What does initial_epoch in Keras mean?

The answer above is correct however it is important to note that if you have trained for 10 epochs and set initial_epoch=10 and epochs=20 you train for 10 more epochs until you reach a total of 20 epochs. For example I trained for 2 epochs, then set initial_epoch=2 and epochs=4. The result is it trains for 4-2=2 more epochs. The new data in the history object starts at epoch 3. So the returned history object does start from epoch 1 as you might expect. Another words the state of the history object is not preserved from the initial training epochs. If you do not set initial_epoch and you train for 2 epochs, then rerun the fit_generator with epochs=4 it will train for 4 more epochs starting from the state preserved at the end of the second epoch (provided you use the built in optimizers). Again the history object state is NOT preserved from the initial training and only contains the data for the last 4 epochs. I noticed this because I plot the validation loss versus epochs.


Since in some of the optimizers, some of their internal values (e.g. learning rate) are set using the current epoch value, or even you may have (custom) callbacks that depend on the current value of epoch, the initial_epoch argument let you specify the initial value of epoch to start from when training.

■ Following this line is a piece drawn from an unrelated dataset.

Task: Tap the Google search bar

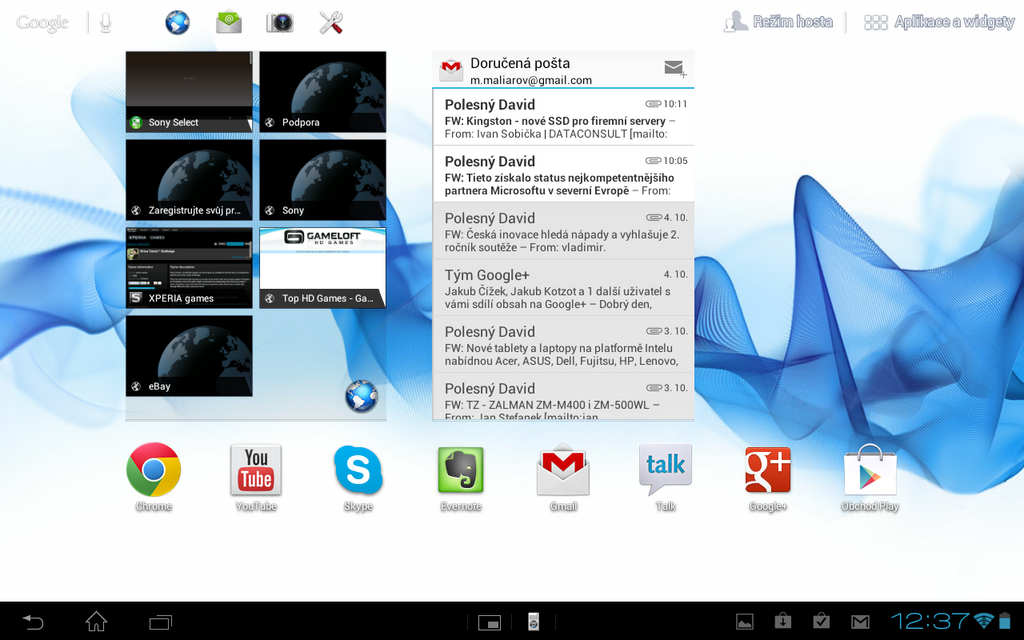Action: tap(42, 21)

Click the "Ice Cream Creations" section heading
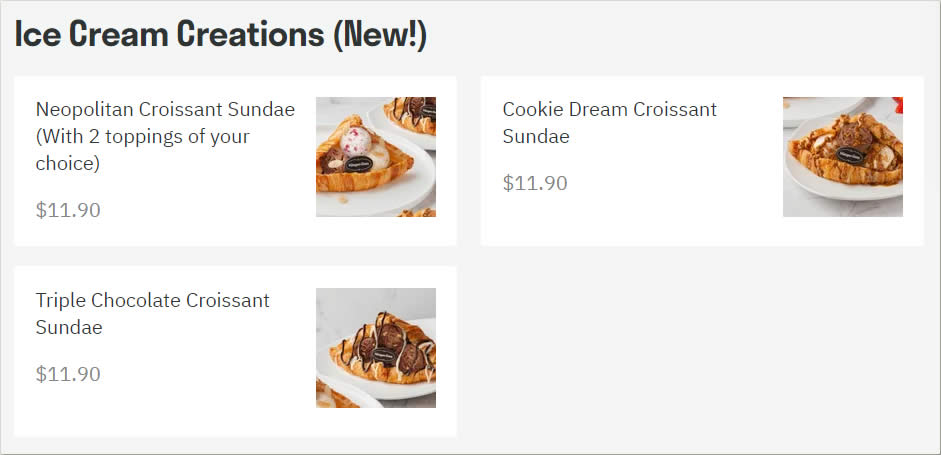[170, 34]
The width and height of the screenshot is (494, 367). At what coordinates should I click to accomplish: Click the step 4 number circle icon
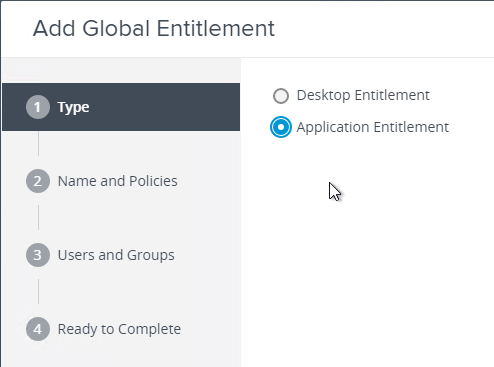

As stated in the documentation, this is mostly useful when you have trained your model for some epochs, say 10, and then saved it and now you want to load it and resume the training for another 10 epochs without disrupting the state of epoch-dependent objects (e.g. optimizer). So you would set initial_epoch=10 (i.e. we have trained the model for 10 epochs) and epochs=20 (not 10, since the total number of epochs to reach is 20) and then everything resume as if you were initially trained the model for 20 epochs in one single training session.

However, note that when using built-in optimizers of Keras you don't need to use initial_epoch, since they store and update their state internally (without considering the value of current epoch) and also when saving a model the state of the optimizer will be stored as well.